Antisthenes und die Kyniker: Wie man ein reines und ehrliches Leben führt

Eine der einzigartigen philosophischen Lehren des antiken Griechenlands war der Kynismus - eine moralische und tugendhafte Lehre, die das Streben nach einem reinen, ehrlichen Leben in den Vordergrund stellte. Heute werden wir uns diese Philosophie und die wichtigsten Kyniker genauer ansehen - angefangen bei Antisthenes bis hin zu den berühmten Diogenes und Krates von Theben.

Antisthenes und das Aufkommen der Kyniker

Es besteht kein Zweifel daran, dass die antiken griechischen Philosophen einen kolossalen Einfluss auf die Welt und ihre Entwicklung hatten, denn sie legten die unsterblichen Grundlagen für die reiche Welt der Philosophie, die noch kommen sollte. Von Xenophanes über Sokrates bis hin zu Platon und Aristoteles war die Welt der antiken griechischen Philosophie zweifellos ein Höhepunkt menschlicher Errungenschaften, und sie zeigt, wie sehr die klassischen Griechen und ihre Zivilisation ihrer Zeit voraus waren.

Um unsere Geschichte über die Kyniker zu beginnen, müssen wir mit ihrem Namen beginnen. Im Altgriechischen lautete ihr Name „κυνισμός“, der sich merkwürdigerweise von „κυνικός“ (kynikos) abgeleitet, was „hundeähnlich“ bedeutet (kynos - Hund). Es ist sehr wahrscheinlich, dass dieser seltsame Name ursprünglich eine Beleidigung war.
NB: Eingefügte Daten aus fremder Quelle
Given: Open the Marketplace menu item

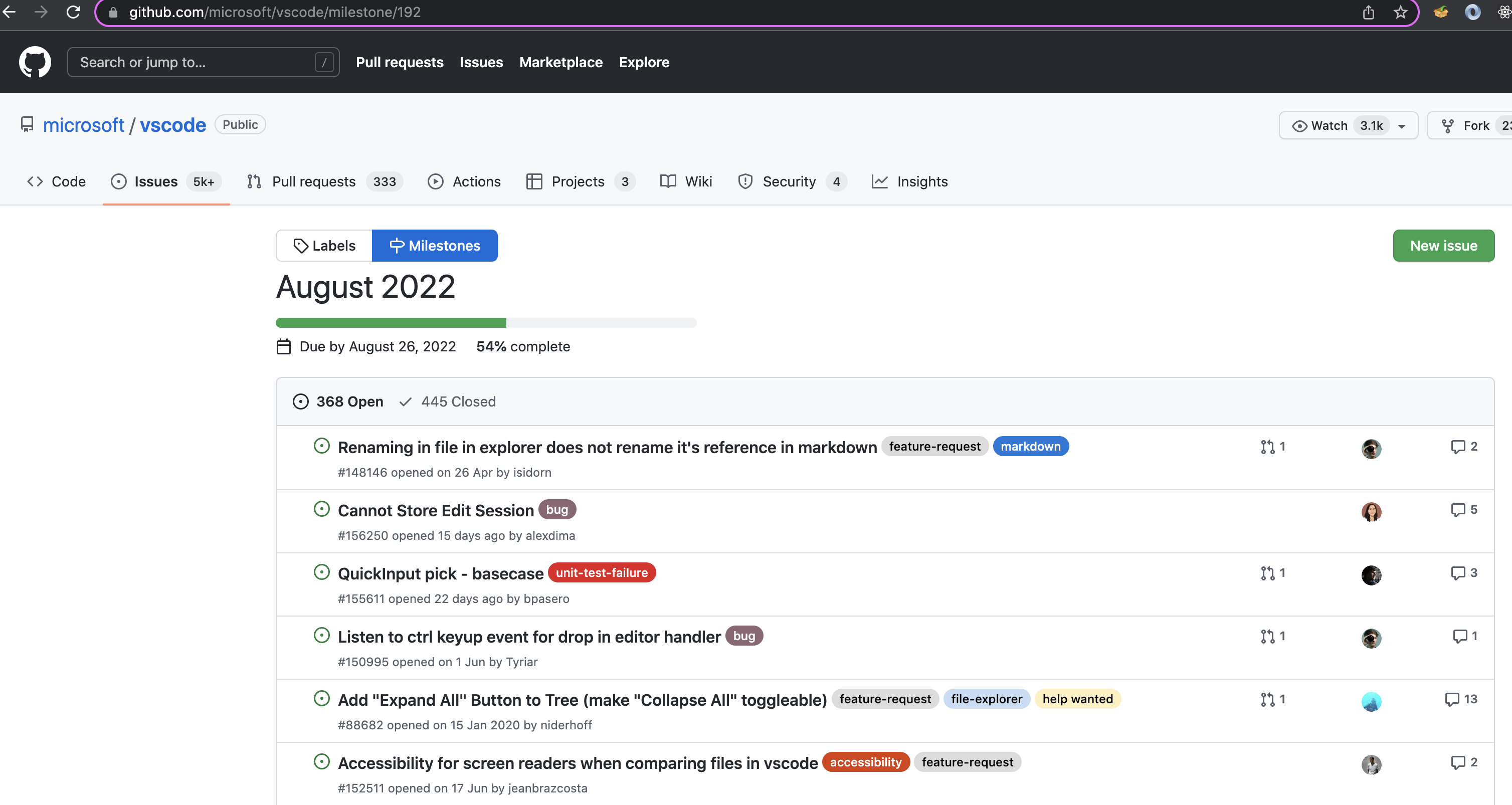Looking at the screenshot, I should coord(561,62).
Die Kyniker lebten als Teil ihrer Philosophie ein einfaches, asketisches Leben. Und da dies zu jener Zeit so unkonventionell war, wurden sie scheinbar verunglimpft, indem sie mit Hunden verglichen wurden.

Eine andere Möglichkeit des Namens bezieht sich auf den berühmten Herakles-Tempel und eine öffentliche Turnhalle im antiken Athen - genannt Cynosarges (Platz des weißen Hundes). An diesem Ort lehrte Antisthenes - der erste Kyniker - seine philosophischen Ansichten. Der Name der Kyniker und ihre Bezeichnung als „Hunde“ war zur Zeit von Diogenes - wohl dem Inbegriff der kynischen Philosophie - noch populärer, der wegen seines extrem asketischen Lebensstils so genannt wurde.

Skulptur des kynischen Philosophen Diogenes und eines Hundes. (Sondem /Adobe Stock)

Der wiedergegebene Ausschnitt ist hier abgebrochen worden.